→ **TASK TO CARRY OUT**:
Search the entries below for "computer" and copy each matching line.

Start of RECORDS SUPPLIED

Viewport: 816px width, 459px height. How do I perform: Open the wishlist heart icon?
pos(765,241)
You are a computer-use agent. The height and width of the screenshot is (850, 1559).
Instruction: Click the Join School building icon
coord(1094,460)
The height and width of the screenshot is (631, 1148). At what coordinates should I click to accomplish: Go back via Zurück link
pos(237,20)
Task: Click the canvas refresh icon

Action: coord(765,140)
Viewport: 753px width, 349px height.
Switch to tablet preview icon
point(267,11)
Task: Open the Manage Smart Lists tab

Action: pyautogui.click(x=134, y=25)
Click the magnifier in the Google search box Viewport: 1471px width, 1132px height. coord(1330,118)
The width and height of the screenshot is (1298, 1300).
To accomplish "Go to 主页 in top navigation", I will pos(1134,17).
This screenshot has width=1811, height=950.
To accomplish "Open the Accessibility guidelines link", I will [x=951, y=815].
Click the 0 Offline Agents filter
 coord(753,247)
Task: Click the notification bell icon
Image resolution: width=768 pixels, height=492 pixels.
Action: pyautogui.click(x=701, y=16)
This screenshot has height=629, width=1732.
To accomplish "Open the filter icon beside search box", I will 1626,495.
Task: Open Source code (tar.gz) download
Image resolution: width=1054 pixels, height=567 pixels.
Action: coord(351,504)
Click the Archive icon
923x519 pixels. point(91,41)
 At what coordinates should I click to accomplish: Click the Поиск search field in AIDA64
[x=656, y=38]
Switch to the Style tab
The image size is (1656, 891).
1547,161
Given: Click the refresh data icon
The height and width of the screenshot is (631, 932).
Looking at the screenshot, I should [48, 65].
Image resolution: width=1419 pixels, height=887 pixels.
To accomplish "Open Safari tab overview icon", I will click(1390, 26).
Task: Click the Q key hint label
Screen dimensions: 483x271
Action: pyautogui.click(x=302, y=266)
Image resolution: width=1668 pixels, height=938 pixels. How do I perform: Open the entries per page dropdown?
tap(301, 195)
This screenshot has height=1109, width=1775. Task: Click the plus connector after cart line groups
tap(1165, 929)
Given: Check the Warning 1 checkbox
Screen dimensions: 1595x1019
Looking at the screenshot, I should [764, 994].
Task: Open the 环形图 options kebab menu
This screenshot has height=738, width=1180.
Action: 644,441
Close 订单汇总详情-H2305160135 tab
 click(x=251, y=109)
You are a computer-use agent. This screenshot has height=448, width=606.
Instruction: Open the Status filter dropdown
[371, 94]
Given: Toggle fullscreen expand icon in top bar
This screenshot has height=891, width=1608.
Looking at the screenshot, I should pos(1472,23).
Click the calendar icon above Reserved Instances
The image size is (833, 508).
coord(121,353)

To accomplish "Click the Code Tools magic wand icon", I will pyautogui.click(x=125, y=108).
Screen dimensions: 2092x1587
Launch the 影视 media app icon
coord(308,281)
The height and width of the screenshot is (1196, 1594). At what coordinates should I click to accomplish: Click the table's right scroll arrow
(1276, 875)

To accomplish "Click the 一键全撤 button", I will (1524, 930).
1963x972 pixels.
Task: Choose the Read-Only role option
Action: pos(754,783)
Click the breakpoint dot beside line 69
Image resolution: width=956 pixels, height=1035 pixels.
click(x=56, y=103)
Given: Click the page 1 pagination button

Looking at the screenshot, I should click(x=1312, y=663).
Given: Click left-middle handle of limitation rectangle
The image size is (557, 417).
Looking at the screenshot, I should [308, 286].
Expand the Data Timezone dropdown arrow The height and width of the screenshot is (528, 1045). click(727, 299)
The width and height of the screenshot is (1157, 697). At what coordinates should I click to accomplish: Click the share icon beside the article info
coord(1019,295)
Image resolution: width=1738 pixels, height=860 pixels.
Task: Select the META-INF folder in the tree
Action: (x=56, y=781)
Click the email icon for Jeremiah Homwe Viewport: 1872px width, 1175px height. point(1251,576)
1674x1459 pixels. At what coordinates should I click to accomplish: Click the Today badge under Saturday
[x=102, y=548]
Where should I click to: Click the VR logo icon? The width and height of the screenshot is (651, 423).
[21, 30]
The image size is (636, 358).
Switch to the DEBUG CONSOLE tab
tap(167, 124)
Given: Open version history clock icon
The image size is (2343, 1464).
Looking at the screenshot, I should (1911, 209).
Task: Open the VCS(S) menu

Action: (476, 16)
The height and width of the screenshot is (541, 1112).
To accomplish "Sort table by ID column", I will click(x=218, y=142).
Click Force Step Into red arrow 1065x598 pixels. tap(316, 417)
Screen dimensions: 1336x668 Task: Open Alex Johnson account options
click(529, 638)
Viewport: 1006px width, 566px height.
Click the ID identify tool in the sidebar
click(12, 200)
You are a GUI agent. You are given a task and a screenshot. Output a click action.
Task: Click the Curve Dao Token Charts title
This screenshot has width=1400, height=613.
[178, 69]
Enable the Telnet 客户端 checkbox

End of RECORDS SUPPLIED

→ **RESPONSE FOR THIS EXERCISE**:
You are a computer-use agent. The height and width of the screenshot is (850, 1559).
You are a computer-use agent. This screenshot has height=448, width=606.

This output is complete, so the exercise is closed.